Adult Sheep and Goat Disease Flashcards
a single or small number of ewe(s) present(s) with chronic weight loss. this is a very nonspecific sign… what are a few differentials related to management factors, medical problems, and infectious diseases?
management: inadequate quantity or poor quality diet, inadequate feeder space, poor housing
medical: tooth or oral lesions, lameness (foot rot), parasites eg. Haemonchus
infectious: CLA, OPP, CAE, paratuberculosis
what are the 2 clinical presentations of caseous lymphadenitis? how to confirm this disease?
external vs internal abscesses (internal more common)
culture abscesses (individual) or synergistic hemolysin inhibition test (herd level)

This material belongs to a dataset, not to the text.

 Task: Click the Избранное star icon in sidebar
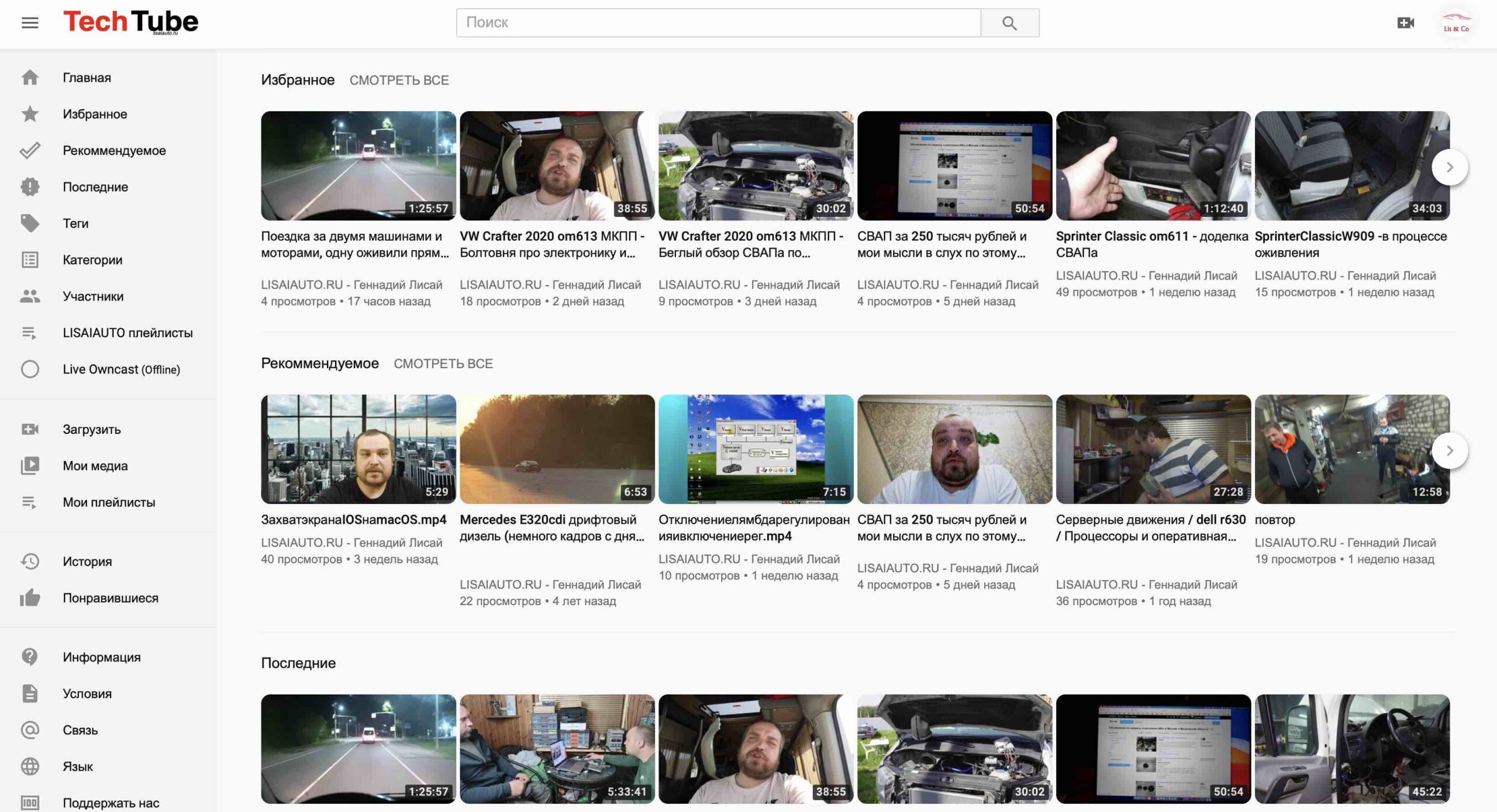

how is caseous lymphadenitis transmitted?
skin and resp route
how is caseous lymphadenitis treated
AMD usually don’t work
external abscess: CULL, or for valuable animals surgically remove, can also try isolation and lancing of abscesses (iodine and chlorhex)
internal abscess: CULL
how is caseous lymphadenitis controlled
purchase from CLA free flock
provide own shearing equipment and dinsinfect
isolation prior to rupture of abscesses
shear affected last, younger animals first
test and cull
vaccinate entire flock if can’t be controlled: Case-Bac, caseous DT Colorado serum cpy
what are the 4 forms of the small ruminant lentiviruses, SRLV (OPP / CAE)? who does each affect?

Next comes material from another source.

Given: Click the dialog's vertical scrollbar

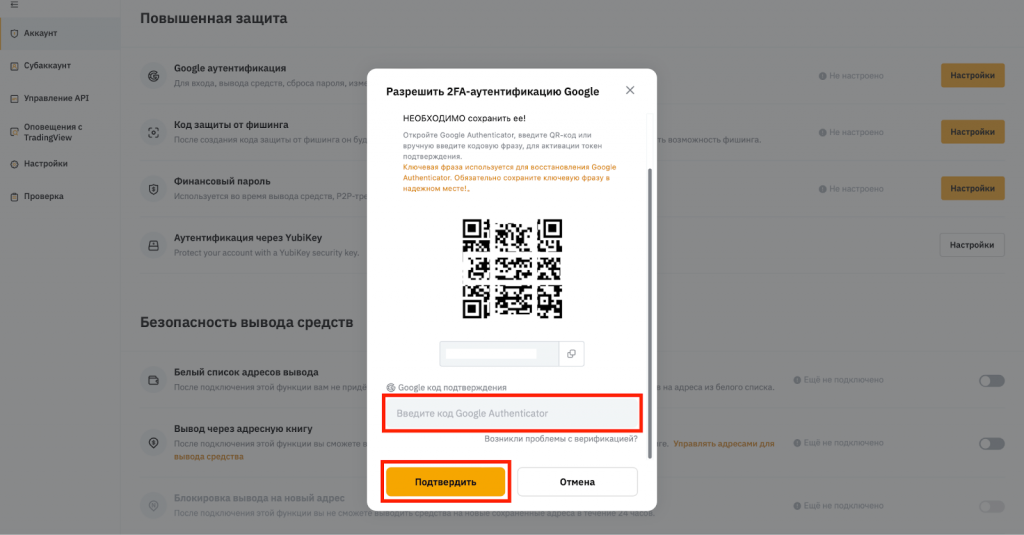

- chronic pneumonia - sheep
- encephalitic form - lambs and kids <6 mo
the above are grouped as Maedi Visna. - arthritic form - goats, rare in sheep
- hard udder - sheep and goats
how are CAE / OPP transmitted? what kind of virus?
Lentivirus (SRLV)
vertical transmission from colostrum (hardest to control) and milk
horizontal through respiratory (hardest to control), venereal, and lochia
a recently purchased sheep >3 years old with pneumonia gets AMD, seems to improve, then comes back with severe dyspnea, increasing frequency of resp signs, and weight loss. the lungs appear overinflated upon necropsy. what is this a typical presentation of?

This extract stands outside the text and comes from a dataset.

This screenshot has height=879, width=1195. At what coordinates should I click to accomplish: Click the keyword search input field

Maedi Visna / ovine progressive pleuropneumonia, OPP (a SRLV)
this disease affects mostly goats, sometimes sheep, 1-6 years old. joints are enlarged, most often the carpal joints, and animals can be on knees. weight loss. joint tap reveals 90% monocytes and lymphocytes. what is likely disease?
caprine arthritis and encephalitis - arthritis form
Ddx could be septic arthritis, but we would see degenerate neutrophils on joint tap.
this disease affects sheep and goats 1-6 months old. ataxia rear > forelimbs, paresis, and rarely blindness, head tilt, head tremors.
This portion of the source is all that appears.